> [SERIE DI ESERCIZI]
1. Nel testo sui MiniBot, come li definisce Tito Boeri, ex presidente dell'INPS?
2. Prosegui il testo sui MiniBot a partire dalla sua ultima frase.

> [TESTO DA ANALIZZARE]
------
Il parere degli economisti
Alcuni economisti affermano esplicitamente che i MiniBot potrebbero essere il primo passo verso un’uscita dell’Italia dall’euro. Tra questi, Guido Iodice sul Sole 24 Ore ha ipotizzato che se i MiniBot fossero emessi come valuta parallela potrebbero essere il viatico per l’uscita dalla moneta unica. Se secondo Roberto Perotti l’obiettivo finale di tutta questa operazione è preparare l’uscita dall’euro dell’Italia, per Tito Boeri, ex presidente dell’INPS, i MiniBot sono una tassa patrimoniale: «Pensate di volere investire 100 euro in titoli di Stato. Vi farete convincere a comprare un minibot anziché uno dei titoli oggi in circolazione solo se vi costasse molto meno della somma che lo Stato si impegna a pagarvi non si sa quando. Ad esempio, potreste decidere di comprarli se con 100 euro versati oggi ottenete un minibot che certifica l’impegno dello Stato a darvi 200 euro a data imprecisata».
------
> [DATI FORNITI]

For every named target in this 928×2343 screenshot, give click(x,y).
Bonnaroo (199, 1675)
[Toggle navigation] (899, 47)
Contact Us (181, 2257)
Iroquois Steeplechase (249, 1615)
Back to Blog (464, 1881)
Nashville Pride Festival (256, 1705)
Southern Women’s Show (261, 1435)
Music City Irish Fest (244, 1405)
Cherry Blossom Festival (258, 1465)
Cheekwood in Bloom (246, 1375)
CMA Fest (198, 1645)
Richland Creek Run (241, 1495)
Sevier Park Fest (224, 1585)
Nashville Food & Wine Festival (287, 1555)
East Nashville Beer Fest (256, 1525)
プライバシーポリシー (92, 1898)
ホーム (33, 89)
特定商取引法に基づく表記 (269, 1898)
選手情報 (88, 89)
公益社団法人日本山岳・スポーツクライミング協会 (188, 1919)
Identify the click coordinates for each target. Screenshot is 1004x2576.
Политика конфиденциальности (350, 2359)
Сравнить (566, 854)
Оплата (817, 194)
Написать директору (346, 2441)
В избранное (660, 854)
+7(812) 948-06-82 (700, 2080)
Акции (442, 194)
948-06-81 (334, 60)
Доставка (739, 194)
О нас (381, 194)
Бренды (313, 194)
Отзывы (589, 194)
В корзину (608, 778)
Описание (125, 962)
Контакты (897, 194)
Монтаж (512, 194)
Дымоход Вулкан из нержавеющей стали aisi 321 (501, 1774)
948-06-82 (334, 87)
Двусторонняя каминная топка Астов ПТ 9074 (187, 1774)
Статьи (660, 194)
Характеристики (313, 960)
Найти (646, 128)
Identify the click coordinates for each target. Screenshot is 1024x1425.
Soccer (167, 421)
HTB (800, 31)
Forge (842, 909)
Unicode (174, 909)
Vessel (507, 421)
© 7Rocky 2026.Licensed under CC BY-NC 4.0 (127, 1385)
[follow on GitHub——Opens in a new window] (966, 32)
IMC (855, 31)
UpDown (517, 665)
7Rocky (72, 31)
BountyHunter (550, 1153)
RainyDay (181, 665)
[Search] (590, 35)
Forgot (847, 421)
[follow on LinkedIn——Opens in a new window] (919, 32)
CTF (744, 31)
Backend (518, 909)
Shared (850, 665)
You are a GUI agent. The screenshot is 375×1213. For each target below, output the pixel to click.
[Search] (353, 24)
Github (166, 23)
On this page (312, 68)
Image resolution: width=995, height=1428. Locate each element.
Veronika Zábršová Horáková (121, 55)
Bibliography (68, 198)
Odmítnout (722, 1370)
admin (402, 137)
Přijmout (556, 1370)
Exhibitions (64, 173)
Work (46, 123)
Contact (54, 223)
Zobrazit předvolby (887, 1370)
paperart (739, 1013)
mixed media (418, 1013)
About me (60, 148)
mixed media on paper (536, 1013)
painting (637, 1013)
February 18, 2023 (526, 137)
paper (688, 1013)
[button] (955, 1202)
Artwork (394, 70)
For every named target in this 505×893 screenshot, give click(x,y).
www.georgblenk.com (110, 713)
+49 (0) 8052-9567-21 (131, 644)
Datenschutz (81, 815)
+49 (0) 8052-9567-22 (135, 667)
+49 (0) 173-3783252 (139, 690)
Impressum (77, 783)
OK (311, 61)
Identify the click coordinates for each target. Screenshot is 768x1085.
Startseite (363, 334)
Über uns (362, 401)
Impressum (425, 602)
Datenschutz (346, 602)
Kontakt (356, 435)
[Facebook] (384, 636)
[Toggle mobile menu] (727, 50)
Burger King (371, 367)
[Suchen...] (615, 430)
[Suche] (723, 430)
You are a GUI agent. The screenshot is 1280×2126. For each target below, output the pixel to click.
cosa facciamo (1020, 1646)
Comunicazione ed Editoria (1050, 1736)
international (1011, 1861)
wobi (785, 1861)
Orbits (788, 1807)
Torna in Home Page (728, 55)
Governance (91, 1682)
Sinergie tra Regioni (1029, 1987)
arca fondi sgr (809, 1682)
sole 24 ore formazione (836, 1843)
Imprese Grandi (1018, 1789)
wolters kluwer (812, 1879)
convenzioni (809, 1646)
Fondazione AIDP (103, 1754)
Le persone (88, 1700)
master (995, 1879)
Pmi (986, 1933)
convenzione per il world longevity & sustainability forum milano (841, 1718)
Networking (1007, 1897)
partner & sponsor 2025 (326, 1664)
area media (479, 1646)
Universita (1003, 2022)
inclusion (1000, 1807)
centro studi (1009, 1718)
------
> [SOLUZIONI DEGLI ESERCIZI]
1. Come una tassa patrimoniale.

2.
«In altre parole – prosegue Boeri – li acquistereste solo con uno sconto del 50 per cento sul valore nominale del titolo. Dando alle imprese dei minibot di un valore nominale uguale a quello dei crediti che loro vantano nei confronti della Pa si impone così una pesante svalutazione dei loro patrimoni. Quanto pesante? Per saperlo bisognerebbe mettere all’asta i minibot, ma è probabile che non ci discosteremmo di molto dall’esempio di cui sopra. Le imprese che hanno ricevuto i minibot proveranno a venderli a persone come voi che, come si è detto, saranno disposte ad acquistarli solo a un prezzo notevolmente più basso del loro valore nominale».
I titoli “liquidi”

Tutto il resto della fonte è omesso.